EXERCISE DESCRIPTION:
Reproduce the section of the listing that begins at the line containing "Check export box for Fitness Model row 22" and finishes at the line containing "The height and". Include both end lines and nothing beyond them.

THE DATA:
####################

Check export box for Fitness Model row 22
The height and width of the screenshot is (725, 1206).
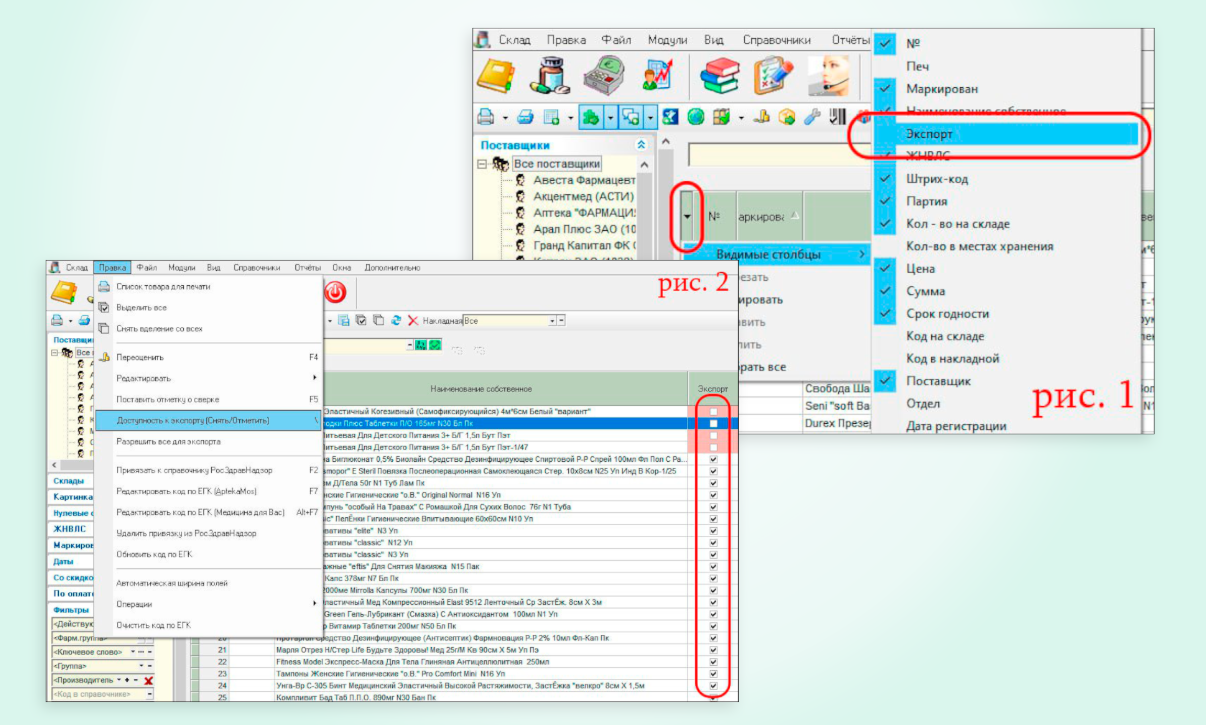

####################

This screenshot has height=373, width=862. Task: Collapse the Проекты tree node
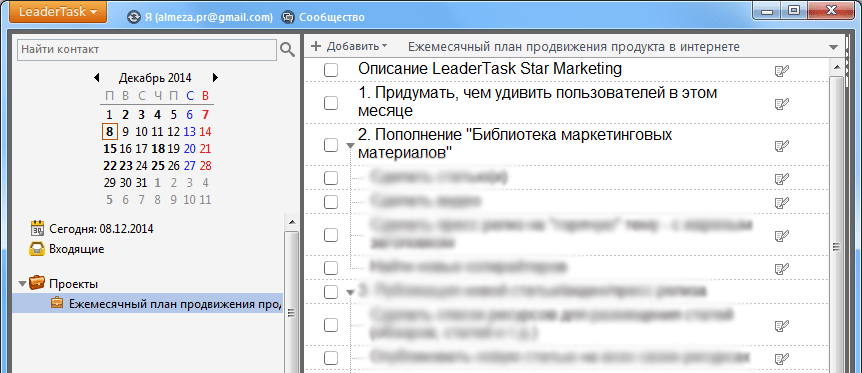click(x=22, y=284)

####################

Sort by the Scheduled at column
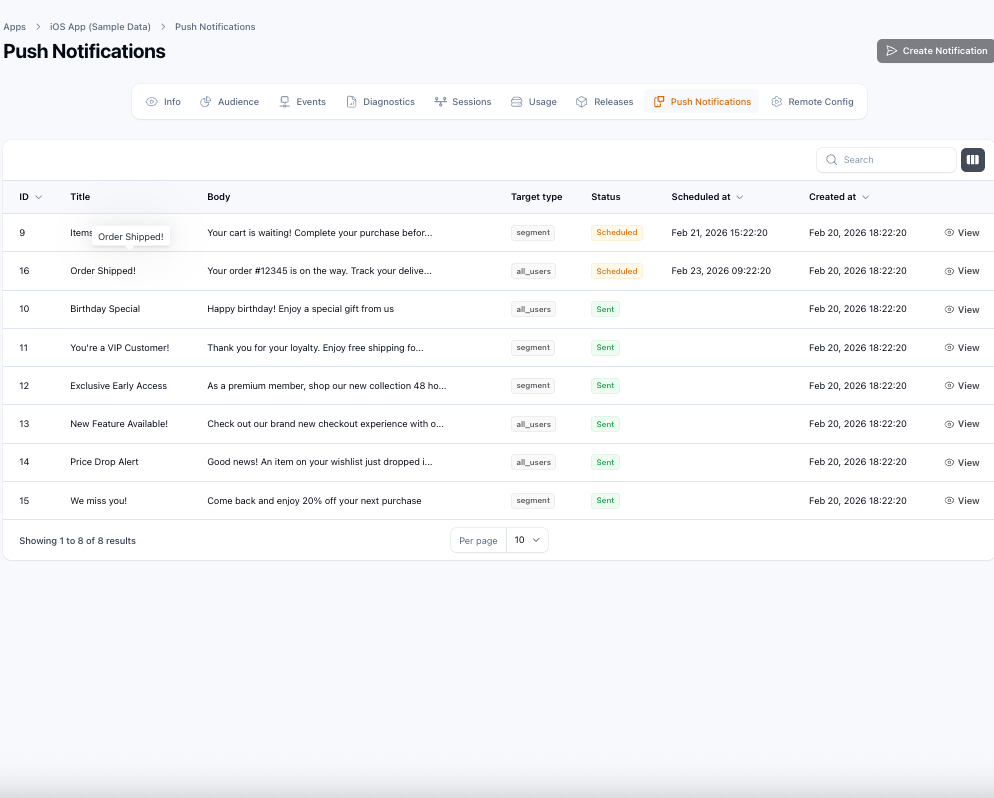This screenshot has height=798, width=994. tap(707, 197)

####################

EXERCISE ANSWER:
Check export box for Fitness Model row 22
The height and width of the screenshot is (725, 1206).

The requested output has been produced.